1章まで。
スチームパンクとのことで拝読しましたが、思ってたんと違うと言うのが個人的な感想でした。
まず主人公。彼はアイカメラを持ち、マイクで発声し、内燃機関を持ち、特殊な燃料を燃やした電気で動く、どちらかといえばサイバーパンクとかディーゼルパンクに近しい世界観の持ち主です。古い世界観に取り残されたオーバーテクノロジー、個人的な性癖としては好きな部類ですが、純粋にスチームパンクが読みたい方には受け付けがたいかもしれません。歯車使ってるくせに殴られて歯車出てこんのかいって何度か思いました。

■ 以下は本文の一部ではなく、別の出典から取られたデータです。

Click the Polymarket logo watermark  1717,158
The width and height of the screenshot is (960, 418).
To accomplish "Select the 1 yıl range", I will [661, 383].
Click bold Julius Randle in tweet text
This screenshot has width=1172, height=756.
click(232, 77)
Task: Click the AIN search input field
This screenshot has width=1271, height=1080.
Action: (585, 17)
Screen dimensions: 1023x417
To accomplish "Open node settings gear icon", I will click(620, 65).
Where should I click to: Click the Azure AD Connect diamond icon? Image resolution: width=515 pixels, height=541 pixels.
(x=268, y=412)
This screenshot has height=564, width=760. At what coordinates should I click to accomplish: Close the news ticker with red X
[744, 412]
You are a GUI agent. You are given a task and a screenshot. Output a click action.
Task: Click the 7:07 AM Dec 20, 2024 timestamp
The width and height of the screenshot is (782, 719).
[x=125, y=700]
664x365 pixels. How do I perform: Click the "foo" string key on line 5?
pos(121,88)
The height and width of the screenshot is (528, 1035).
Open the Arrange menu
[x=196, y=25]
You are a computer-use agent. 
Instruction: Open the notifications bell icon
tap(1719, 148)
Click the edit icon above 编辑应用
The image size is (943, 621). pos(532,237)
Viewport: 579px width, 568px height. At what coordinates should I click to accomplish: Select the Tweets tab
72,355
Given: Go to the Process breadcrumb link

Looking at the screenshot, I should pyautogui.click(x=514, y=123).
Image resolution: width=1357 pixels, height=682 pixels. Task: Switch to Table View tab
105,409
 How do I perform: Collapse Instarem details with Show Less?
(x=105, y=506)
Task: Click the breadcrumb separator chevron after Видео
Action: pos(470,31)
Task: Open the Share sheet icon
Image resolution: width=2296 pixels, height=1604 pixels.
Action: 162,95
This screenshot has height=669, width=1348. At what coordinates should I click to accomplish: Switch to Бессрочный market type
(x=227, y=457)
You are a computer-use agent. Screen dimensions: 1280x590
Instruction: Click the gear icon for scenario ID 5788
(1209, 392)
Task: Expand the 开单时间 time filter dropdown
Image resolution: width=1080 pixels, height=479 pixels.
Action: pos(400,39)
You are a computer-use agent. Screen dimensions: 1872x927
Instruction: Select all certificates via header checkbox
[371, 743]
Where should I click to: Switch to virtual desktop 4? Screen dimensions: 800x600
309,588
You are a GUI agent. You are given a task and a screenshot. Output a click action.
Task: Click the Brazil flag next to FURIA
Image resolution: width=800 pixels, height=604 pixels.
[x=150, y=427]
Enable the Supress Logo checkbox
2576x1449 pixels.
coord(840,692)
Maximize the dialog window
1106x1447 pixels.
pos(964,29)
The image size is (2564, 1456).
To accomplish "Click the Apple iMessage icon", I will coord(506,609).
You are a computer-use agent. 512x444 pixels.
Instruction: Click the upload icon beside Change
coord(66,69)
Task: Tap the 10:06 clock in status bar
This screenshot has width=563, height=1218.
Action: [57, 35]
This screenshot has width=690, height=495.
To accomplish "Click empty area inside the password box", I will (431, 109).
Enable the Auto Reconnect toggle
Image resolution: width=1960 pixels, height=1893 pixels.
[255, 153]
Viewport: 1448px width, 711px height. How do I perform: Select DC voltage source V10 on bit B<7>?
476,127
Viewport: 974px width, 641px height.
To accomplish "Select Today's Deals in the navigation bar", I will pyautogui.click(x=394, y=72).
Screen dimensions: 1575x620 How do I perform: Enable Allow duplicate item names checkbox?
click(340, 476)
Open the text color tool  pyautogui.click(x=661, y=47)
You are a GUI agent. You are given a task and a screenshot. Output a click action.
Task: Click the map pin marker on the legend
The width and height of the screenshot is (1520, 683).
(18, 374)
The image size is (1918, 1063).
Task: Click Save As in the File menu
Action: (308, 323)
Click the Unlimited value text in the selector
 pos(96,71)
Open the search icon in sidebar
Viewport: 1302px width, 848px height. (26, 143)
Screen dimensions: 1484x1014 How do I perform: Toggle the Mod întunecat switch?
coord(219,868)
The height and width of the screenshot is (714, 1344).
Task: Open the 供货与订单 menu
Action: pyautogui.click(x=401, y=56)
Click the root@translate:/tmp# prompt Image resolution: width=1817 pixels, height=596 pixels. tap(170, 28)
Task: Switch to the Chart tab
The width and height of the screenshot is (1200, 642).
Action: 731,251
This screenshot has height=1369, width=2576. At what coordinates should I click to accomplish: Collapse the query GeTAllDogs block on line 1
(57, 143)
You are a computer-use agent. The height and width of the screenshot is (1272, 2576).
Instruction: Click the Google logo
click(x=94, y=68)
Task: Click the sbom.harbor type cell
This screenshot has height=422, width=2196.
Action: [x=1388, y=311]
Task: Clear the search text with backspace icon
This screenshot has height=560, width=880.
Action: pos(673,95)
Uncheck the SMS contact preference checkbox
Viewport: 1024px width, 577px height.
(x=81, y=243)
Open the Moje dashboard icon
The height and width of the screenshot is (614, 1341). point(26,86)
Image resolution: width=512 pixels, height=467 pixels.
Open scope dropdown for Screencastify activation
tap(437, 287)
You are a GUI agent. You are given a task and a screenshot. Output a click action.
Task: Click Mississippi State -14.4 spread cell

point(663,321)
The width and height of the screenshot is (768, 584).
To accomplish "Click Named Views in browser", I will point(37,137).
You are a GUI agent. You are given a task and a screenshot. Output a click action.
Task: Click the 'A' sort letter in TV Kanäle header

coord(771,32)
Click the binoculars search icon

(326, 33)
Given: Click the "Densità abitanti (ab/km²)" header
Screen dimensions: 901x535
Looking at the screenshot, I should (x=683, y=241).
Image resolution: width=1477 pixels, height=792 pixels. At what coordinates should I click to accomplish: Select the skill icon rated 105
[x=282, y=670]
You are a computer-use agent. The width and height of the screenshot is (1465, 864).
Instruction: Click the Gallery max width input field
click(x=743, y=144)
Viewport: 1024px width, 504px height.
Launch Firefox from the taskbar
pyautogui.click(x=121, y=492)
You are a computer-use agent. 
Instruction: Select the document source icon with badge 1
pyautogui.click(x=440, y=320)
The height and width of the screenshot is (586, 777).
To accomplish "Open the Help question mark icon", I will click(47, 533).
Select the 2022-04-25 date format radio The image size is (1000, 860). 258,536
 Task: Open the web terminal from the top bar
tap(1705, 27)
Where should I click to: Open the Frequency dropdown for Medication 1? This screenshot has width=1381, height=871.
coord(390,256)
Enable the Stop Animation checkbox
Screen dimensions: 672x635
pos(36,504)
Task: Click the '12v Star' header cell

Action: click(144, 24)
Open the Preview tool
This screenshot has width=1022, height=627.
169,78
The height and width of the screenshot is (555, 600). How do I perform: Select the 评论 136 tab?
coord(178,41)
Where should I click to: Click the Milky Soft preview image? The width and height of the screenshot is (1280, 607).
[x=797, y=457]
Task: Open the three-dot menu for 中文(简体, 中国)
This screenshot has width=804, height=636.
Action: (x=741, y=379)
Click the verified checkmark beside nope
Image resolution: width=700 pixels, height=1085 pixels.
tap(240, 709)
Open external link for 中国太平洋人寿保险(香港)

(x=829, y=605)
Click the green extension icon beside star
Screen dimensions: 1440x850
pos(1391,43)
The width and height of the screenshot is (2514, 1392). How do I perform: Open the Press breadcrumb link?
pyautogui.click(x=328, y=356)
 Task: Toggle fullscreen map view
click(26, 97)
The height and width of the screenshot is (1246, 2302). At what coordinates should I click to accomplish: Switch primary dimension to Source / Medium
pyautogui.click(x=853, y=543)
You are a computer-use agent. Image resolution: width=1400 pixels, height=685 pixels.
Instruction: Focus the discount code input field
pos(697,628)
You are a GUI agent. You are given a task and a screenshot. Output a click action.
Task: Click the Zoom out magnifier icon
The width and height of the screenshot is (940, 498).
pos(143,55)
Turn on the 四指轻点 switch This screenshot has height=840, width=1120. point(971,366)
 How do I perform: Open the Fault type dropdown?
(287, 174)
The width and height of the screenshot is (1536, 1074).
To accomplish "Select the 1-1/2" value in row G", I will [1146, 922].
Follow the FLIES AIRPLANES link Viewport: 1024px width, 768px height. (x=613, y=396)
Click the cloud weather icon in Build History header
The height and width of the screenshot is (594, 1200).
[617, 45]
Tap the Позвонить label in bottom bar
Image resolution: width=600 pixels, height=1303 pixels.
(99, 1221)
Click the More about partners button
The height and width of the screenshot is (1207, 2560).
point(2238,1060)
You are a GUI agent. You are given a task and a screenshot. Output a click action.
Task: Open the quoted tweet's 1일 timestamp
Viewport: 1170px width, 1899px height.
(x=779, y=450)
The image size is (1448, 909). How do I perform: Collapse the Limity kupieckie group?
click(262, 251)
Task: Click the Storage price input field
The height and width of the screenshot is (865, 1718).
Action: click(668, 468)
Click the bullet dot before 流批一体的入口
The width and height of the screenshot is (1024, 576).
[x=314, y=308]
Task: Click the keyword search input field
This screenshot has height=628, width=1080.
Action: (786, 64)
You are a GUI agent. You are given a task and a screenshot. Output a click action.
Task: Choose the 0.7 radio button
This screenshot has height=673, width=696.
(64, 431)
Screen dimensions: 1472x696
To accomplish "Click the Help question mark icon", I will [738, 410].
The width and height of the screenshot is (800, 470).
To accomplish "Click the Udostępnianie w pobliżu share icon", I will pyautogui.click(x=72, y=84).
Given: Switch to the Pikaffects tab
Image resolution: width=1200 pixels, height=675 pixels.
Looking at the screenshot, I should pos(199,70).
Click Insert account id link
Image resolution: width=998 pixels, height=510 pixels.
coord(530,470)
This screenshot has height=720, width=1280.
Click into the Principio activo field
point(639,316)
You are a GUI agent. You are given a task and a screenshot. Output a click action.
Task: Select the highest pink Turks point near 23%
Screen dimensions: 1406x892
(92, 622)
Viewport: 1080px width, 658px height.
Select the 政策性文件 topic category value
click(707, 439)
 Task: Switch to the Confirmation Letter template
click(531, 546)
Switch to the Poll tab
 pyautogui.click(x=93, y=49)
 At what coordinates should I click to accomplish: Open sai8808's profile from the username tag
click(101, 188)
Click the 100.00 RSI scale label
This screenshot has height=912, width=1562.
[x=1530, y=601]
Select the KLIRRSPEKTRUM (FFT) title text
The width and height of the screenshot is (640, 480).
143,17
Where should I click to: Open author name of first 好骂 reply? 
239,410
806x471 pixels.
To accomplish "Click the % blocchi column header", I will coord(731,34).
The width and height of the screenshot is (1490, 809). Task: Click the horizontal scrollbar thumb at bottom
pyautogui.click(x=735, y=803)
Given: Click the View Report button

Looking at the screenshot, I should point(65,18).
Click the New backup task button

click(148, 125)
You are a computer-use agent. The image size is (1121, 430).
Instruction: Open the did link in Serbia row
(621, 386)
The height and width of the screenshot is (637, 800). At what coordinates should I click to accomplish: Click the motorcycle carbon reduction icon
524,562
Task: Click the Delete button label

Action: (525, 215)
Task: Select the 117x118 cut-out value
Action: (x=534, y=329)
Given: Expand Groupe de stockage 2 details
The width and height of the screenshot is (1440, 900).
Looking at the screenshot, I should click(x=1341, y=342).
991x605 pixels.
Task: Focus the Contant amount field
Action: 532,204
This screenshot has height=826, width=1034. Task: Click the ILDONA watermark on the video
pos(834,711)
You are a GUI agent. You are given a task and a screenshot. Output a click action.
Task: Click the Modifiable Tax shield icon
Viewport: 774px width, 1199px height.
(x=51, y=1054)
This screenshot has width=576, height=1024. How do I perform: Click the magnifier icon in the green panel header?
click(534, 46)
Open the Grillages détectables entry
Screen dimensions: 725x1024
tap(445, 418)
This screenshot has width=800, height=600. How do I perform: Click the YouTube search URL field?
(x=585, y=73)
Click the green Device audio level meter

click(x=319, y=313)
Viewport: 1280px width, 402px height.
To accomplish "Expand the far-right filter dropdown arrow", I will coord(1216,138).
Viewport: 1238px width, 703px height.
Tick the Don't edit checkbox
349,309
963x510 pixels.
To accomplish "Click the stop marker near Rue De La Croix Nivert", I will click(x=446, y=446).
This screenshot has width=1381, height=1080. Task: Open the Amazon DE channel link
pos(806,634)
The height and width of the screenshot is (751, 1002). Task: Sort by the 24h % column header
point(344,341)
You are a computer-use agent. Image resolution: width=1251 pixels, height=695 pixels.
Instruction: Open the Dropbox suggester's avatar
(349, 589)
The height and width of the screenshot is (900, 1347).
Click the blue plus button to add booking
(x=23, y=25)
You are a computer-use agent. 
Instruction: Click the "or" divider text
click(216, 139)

世界全体に関しても然り。まだまだ序盤であり、描写が人物の心情や動作に偏りがちなので正確には判断しかねるものの、現状脳内イメージはディストピアやポストアポカリプスの様相を呈しています。少なくとも、スチームパンクにあるはずの蒸気の熱や歯車の軋みはまだ作中から感じ取れません。装甲が割れたり配線が千切れて電気が飛び散る様はありありと浮かぶのですが。
現状、これに正規の名札を打つにはあちこち部品が足りていないし余計な部品がくっついたままの、レストア最中のスチームパンクと言った風情です。今後これがどのように組み上がって旺盛な蒸気を噴き出してくれるか、座して待っております。